The decision will be announced on Wednesday at 14:00 (18:00 GMT) after the meeting. The Institution’s President, Jerome Powell, will hold a press conference at 2:30 p.m. (18:30 GMT).

This is the third time in a row that key interest rates, which are currently in a range of 0.75 to 1.00%, will be raised.

Increases in interest rates increase the cost of loans that commercial banks extend to their retail and business customers.

“Clearly, the Fed accepts the accusation that it is behind the curve (of rate hikes) and is determined to catch up to avoid further deterioration in inflation expectations,” David Wessel, Fed specialist at the Brookings Institution, told AFP. who advocates an increase of 75 basis points.

The Fed is struggling all the more to contain inflation because its credibility is at stake. Those in charge have been claiming for months that this price hike is only temporary, so they only started tightening the screws in March.

“In hindsight (…) it probably would have been better to raise rates sooner,” admitted Jerome Powell in an interview with the Wall Street Journal last month.

Joe Biden’s Secretary of Commerce and Finance, Janet Yellen, also admitted that she did not expect such a price increase.

The Fed is independent of the federal government, but Jerome Powell was recently hosted by Joe Biden at the White House along with Janet Yellen for a rare interview on inflation.

However, the central bank must be careful not to plunge the economy into a recession by deliberately slowing down the economy. Jerome Powell had last month estimated that growth is needed, but not too much, to contain inflation.

He also stressed that this could happen through a modest increase in unemployment while the country faces a major labor shortage, which is pushing companies to increase wages, a phenomenon that also helps fuel inflation.

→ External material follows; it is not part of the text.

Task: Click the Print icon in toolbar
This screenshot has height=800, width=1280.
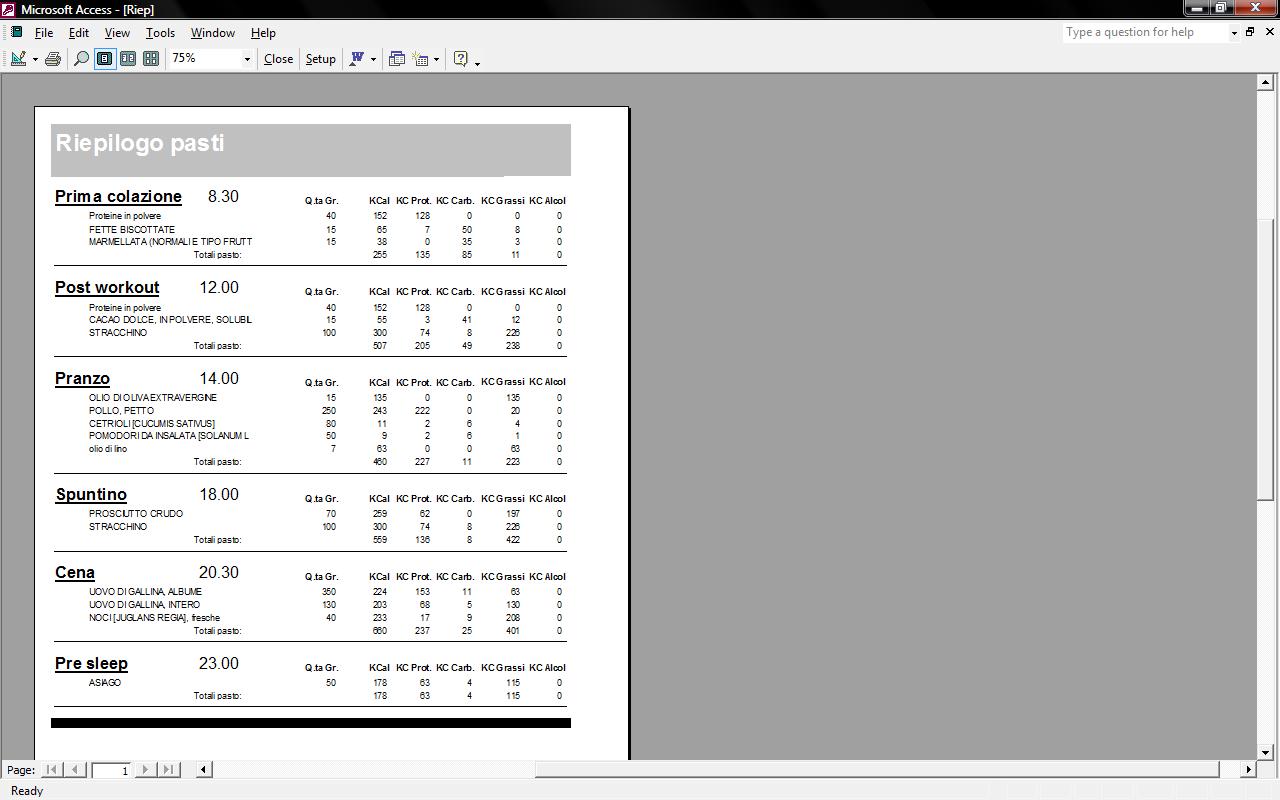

During this meeting, Fed officials will also update their economic forecasts, the latest from March. They should revise those for inflation and unemployment up and those for GDP growth down.

The Monetary Committee is meeting for the first time since Jerome Powell officially began his second term on May 23 and Lael Brainard became the institution’s vice president. This meeting also marks the arrival of two new governors, Lisa Cook and Philip Jefferson.